Because the consequences of failure are huge. This is why countries try again and again. They agree what they should do collectively. But the agreements they’ve reached so far do little to change the incentives they have to limit their emissions. We need to change the incentives so that countries behave differently.

My question to the Paris negotiators is this: why try the same approach — voluntary pledges — over and over again and expect a different result? We need to try other approaches.

What would you suggest instead?

The best way to address climate change may be for the countries committed to reducing emissions to shun the free riders and cooperate just among themselves. The Yale economist William Nordhaus has recently analyzed one way of doing this — forming a trade club, in which members adopt an emission-reduction policy and impose tariffs on countries that refuse to join their effort to limit climate change. However, I think this could provoke retaliation from the ostracized countries, stimulating conflict rather than cooperation. 

I’ve proposed a related but somewhat different approach, wherein countries with progressive emission policies offer others a combination of carrots and sticks, perhaps to include strategic trade measures, in hopes of broadening participation. That’s how the Montreal Protocol of 1997 worked. And as I said earlier, that agreement was a great success in protecting the stratospheric ozone layer.

Your Earth Institute colleague Michael Gerrard ’72CC, the head of Columbia Law School’s Sabin Center for Climate Change Law, is going to Paris as a member of the Marshall Islands diplomatic team. Will you also be a part of any official delegation?

No, I’m going as an academic. I’ll be giving talks. There are a lot of events around the negotiations: talks, debates, panels with political leaders. The event is being compared to a medieval bazaar.

So, then, do you see the Paris meeting as just another game?

Climate change is a game — a very serious game — and Paris represents another round. 
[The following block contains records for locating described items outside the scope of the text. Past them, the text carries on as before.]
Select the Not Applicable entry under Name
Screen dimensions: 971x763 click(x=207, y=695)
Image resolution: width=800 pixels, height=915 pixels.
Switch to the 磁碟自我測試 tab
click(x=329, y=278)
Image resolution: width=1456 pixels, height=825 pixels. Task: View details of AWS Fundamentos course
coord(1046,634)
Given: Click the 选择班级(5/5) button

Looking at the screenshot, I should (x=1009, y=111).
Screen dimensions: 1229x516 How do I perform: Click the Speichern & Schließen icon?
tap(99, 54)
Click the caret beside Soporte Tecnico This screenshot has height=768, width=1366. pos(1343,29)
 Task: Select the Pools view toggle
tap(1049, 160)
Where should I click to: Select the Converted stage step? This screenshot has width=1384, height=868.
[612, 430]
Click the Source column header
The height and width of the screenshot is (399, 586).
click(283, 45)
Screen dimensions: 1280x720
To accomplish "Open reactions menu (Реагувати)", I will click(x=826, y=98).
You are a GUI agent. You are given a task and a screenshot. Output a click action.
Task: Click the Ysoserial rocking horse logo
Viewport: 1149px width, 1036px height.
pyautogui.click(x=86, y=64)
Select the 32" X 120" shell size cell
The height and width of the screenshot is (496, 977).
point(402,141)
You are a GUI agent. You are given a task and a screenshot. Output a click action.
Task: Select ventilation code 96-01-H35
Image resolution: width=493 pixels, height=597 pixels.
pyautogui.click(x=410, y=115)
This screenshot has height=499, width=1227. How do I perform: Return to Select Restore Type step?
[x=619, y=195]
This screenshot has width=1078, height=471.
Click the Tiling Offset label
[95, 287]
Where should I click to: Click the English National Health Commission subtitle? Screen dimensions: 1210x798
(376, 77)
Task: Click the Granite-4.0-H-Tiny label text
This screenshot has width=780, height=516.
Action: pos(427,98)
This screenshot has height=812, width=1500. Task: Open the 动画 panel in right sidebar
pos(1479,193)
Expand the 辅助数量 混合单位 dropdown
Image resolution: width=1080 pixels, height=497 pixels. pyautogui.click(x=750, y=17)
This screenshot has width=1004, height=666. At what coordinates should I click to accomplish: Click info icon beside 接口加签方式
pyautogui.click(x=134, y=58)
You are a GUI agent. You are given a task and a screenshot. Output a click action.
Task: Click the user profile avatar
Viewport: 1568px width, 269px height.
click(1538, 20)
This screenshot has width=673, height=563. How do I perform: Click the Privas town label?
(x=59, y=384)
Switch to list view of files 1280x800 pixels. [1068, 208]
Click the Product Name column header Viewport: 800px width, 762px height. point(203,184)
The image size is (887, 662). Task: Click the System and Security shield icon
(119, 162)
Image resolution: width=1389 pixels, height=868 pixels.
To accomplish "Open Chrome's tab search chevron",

Bear in mind that Paris is the twenty-first meeting of the parties to the first climate-change treaty. That treaty was adopted in Rio in 1992. We’ve done most of what is projected for Paris before, and it didn’t work. That’s including the Kyoto accord of 1997. And moreover, my work predicted that this approach wouldn’t work because it lacked enforcement. And Paris won’t work again, because while it may incorporate a review, it will still be voluntary. My models show that human nature is such that we need something stronger.

But, fortunately, people will keep meeting and keep trying. They’re also meeting outside of this process. One meeting in particular may prove at least as important as Paris. It is being held in Dubai in November, and there, countries will try to amend the Montreal Protocol. The new amendment would phase down the emissions of HFCs, or hydrofluorocarbons, a class of powerful greenhouse gases. This amendment could make a real difference, because its obligations wouldn’t be voluntary. The Montreal treaty has been a success because, unlike the various climate-change protocols, it has enforcement mechanisms.

My advice to climate negotiators, after they recover from the Paris summit, is to look for more opportunities like this one.

Why do you do this unusual work?

Because climate change is the biggest problem the world has ever faced, the greatest challenge of our time. Why work on anything else?